TO-DO ITEM A: Translate this sentence from the message about plotting audio data into Spanish: "Essentially I want an oscilloscope, which plots each chunk of 1024 samples."
TO-DO ITEM B: In the message about plotting audio data, what amount of drawing with SDL was enough to cause a steady flow of xruns?
TO-DO ITEM C: Continue the message about plotting audio data, starting after its last sentence.

PASSAGE TO READ:
####################

2010-06-17 Thread Robin Gareus
On 06/17/2010 06:29 AM, Jeremy wrote:
 Hi,
 
 When I'm programming, I find it immensely helpful to be able to plot audio
 data at different points in its processing, for debugging, and to test new
 ideas.
 
 Essentially I want an oscilloscope, which plots each chunk of 1024 samples.
 
 I've tried using libplot, but it seems too slow.  It's causing constant
 xruns, even when I only plot every 5th sample.
 
 I thought that maybe libplot was too abstract, and that I needed to draw the
 pixels on the screen directly.  I tried using SDL, but it caused excessive
 xruns also.  Simply setting 48000 pixels per second was enough to cause the
 flow of xruns.  This is  *not* erasing the screen, just drawing the points.
  I'd expect that erasing the screen is the slow part, but apparently not.

####################

DATA EXTRACT:
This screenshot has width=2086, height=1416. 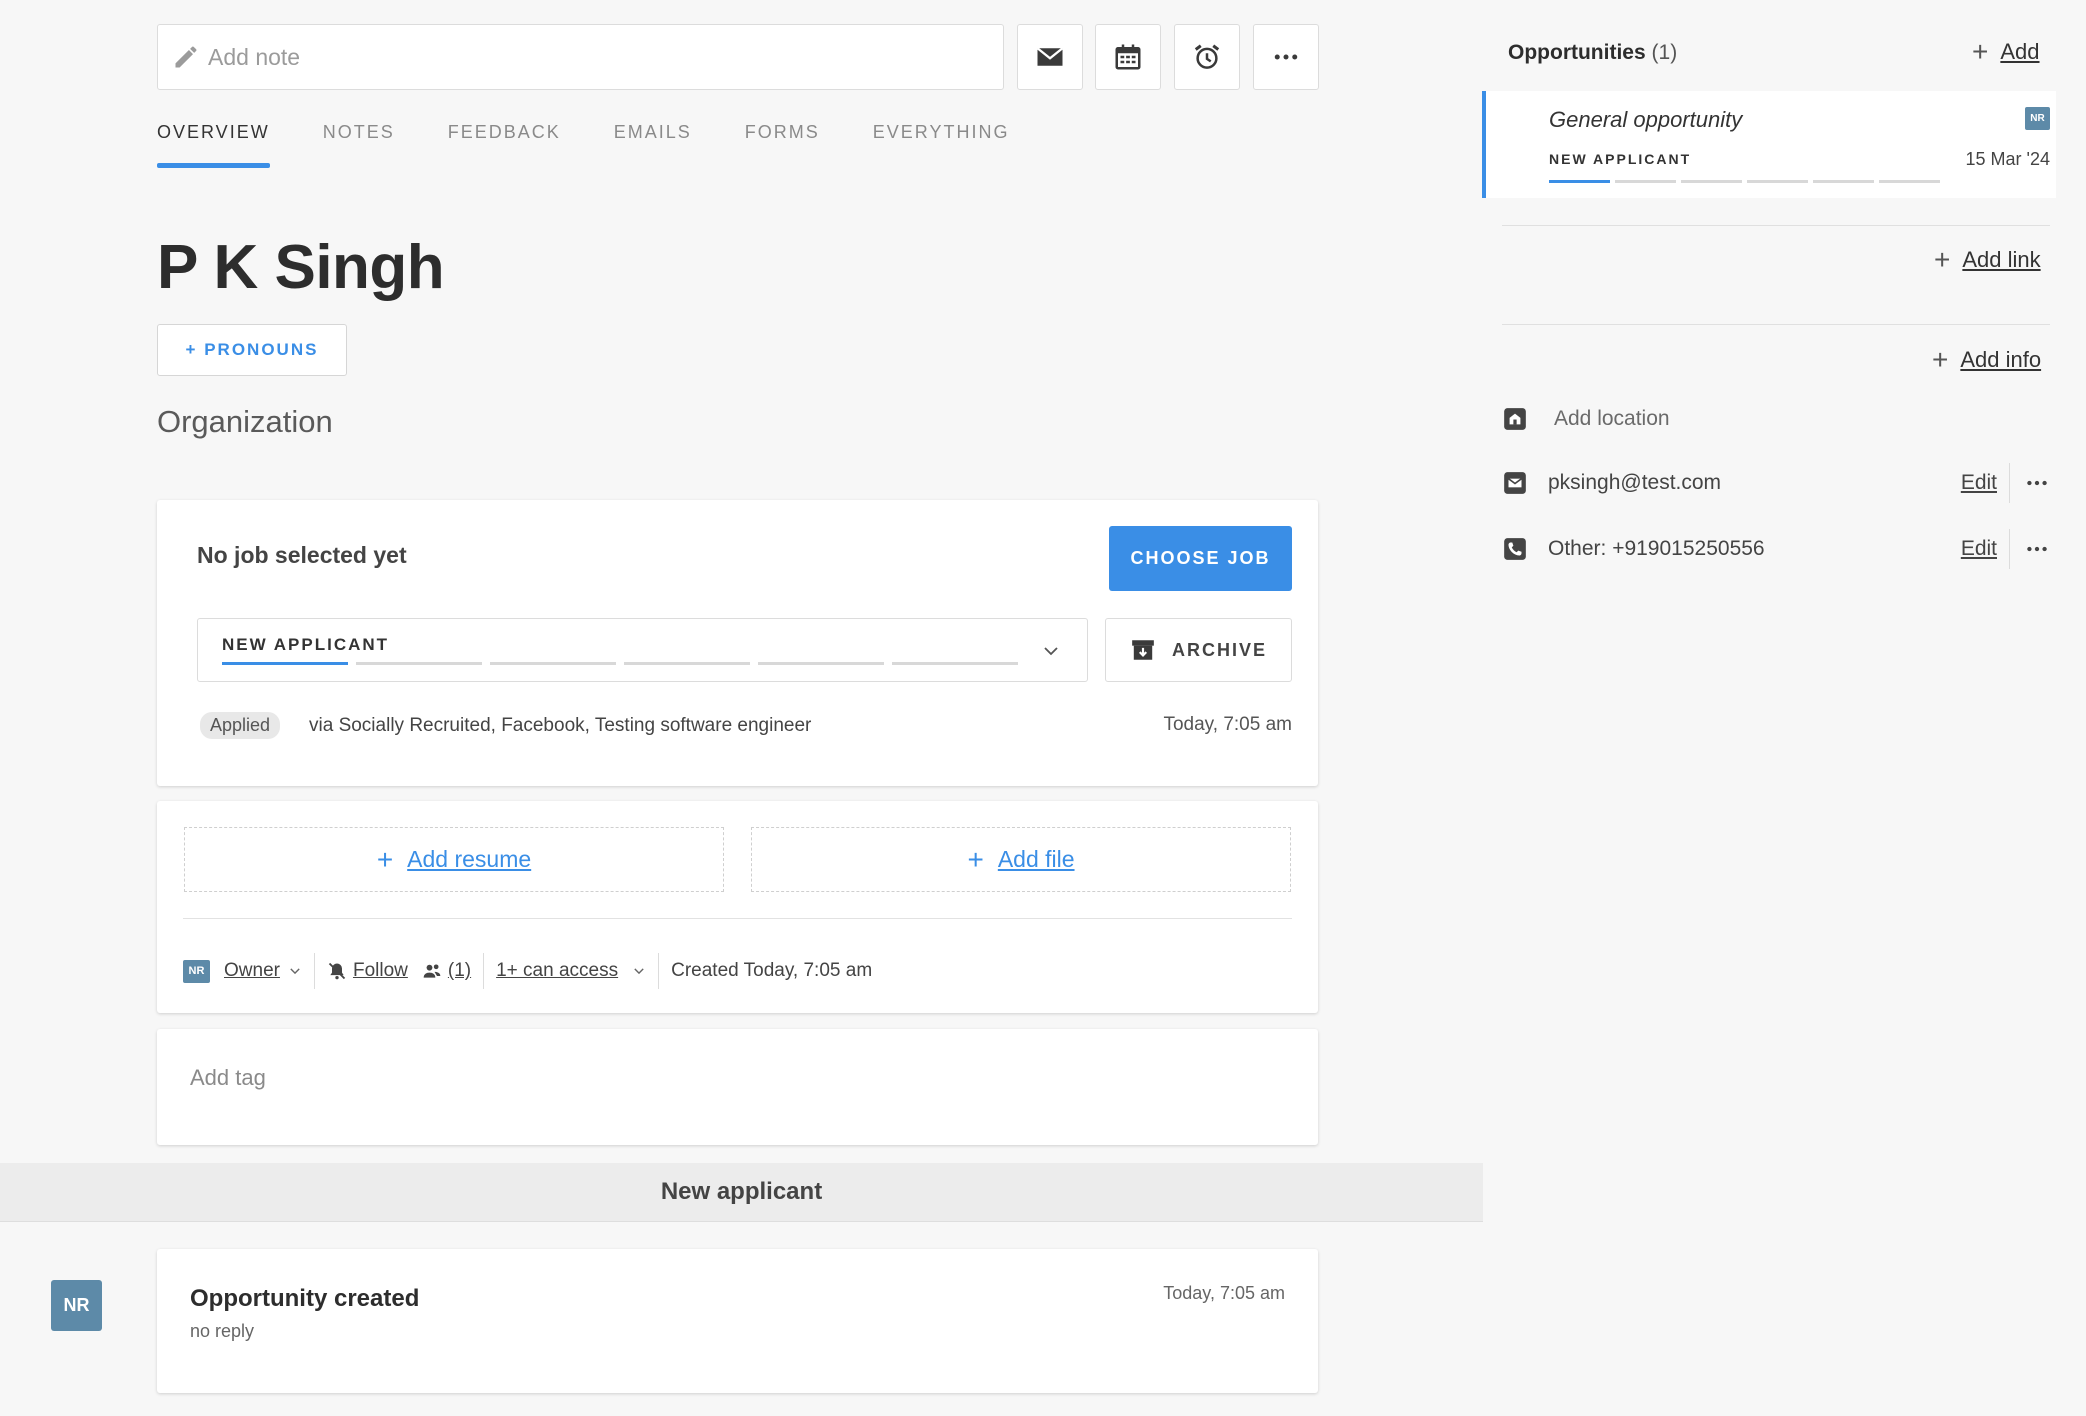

####################

TASK RESULT A: Básicamente, quiero un osciloscopio que trace cada bloque de 1024 muestras.

TASK RESULT B: Setting 48000 pixels per second.

TASK RESULT C:
 At this point I'm not sure if it's even possible to plot the audio data in
 realtime.  I did a rough calculation, that on my 2 Ghz cpu, it should have
 roughly 40,000 cycles to process each sample.  It seems to me that
 considering running the whole plugin only uses 1/4 of my cpu, the other
 3 cycles should be plenty to put a pixel on the screen.
 
 So I would guess that something else is the bottleneck, like my video chip,
 or maybe the libraries I'm using.
 
 So basically my question is:  Has anyone else had any luck with plotting
 audio data in real time, and if so, how?  Is it not possible to plot every
 sample, but only a certain percentage of them?  Is there a fundamental
 restriction on doing so, or is my problem in software?
 
 Jeremy

There's jack.scope that comes with jackd, jack_oscrolloscope[1] and
QoscC[2] which display the wave-form in realtime on-screen (but IIRC
won't save the graphic to file).
bitscope is nice for detecting value-range issues (sticky bits,
Nan..); baudline has a waveform option.. and a more generic
Oscilloscope: xoscope

As for plotting the signal: most audio-editors will do. just fire up
ardour or any sound-editor, record the signal  take a screenshot :)
Well, there's a couple of utilities to render wave-forms but all tools I
know there operate on files and not real-time.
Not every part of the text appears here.